Setting up a reverse proxy on RHEL / CentOS 7

Install apache and the relevant SSL modules with:

yum update && yum install httpd mod_ssl

We should also ensure the 'mod_proxy' module is installed so that we can serve up our backend.

Typically you should not need to install the module as it comes bundled with the standard httpd package on RHEL - although to enable it we must make a few configuration changes to the httpd.conf file:

vi /etc/httpd/conf/httpd.conf

In some cases there might be an include statement to conf.modules.d - so we might need to edit the following file instead:

vi /etc/httpd/conf.modules.d/00-proxy.conf

And ensure the following lines have been uncommented:

LoadModule proxy_module modules/mod_proxy.so
LoadModule proxy_balancer_module modules/mod_proxy_balancer.so
LoadModule proxy_http_module modules/mod_proxy_http.so

Proceed by reloading the server:

sudo systemctl restart httpd

We should create a directory to hold our certificate and key:

mkdir -p /etc/httpd/ssl

then move our public and private key into the newly created directory.
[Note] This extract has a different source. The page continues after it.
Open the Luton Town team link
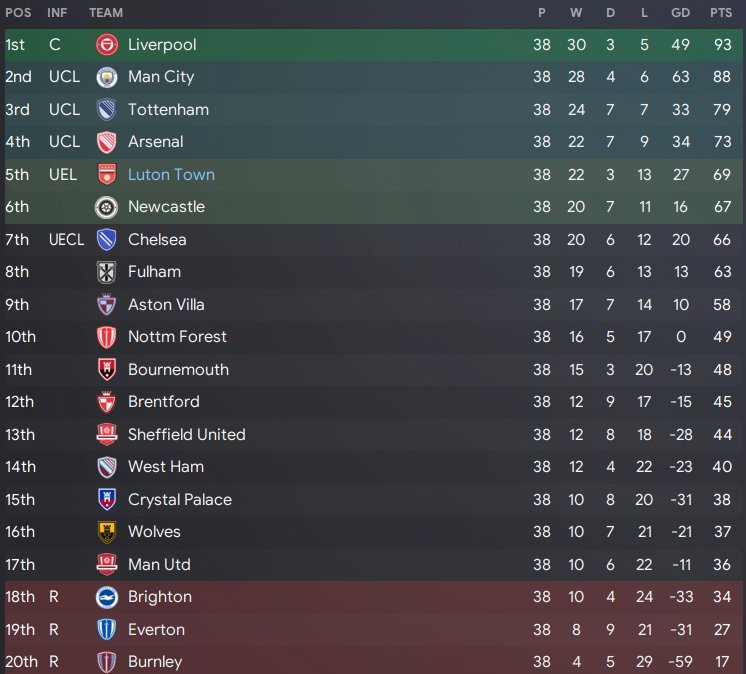 (x=171, y=175)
and finally ensure they are locked down with:

chmod -R 400 /etc/httpd/ssl

We can now create our virtual host:

vi /etc/httpd/conf.d/yourdomain.com.conf
chmod 644 /etc/httpd/conf.d/yourdomain.com.conf

And add the following:

<VirtualHost *:443>
ServerName yourdomain.com

ProxyPreserveHost On

ProxyPass / http://localhost:8080/
ProxyPassReverse / http://localhost:8080/

SSLEngine on
SSLCertificateFile /etc/httpd/ssl/ssl_cert.pem
SSLCertificateKeyFile /etc/httpd/ssl/ssl_cert.key

# The location of the HTML files, and access control information
DocumentRoot /var/www/html/yourdomain.com
<Directory /var/www/html/yourdomain.com>
Options -Indexes
Order allow,deny
Allow from all
</Directory>
</VirtualHost>

Note: If your backend is using https you will also need to ensure the SSLProxyEngine directive is set to: 'On'.

Test the configuration with:

apachectl configtest

Also keep in mind that if you have SELinux turned on you may need to either compile the nesasery rules to allow apache to access the local web server running on tcp/8080 (http://blog.manton.im/2016/04/troubleshooting-selinux-on-centos-rhel.html) or disable it (although strongly discouraged.)

Proceed by restarting the server:

sudo systemctl httpd restart

Ensure the appropriate DNS records are setup and attempt to access your site - verifying the request is hitting the server listening on localhost tcp/8080.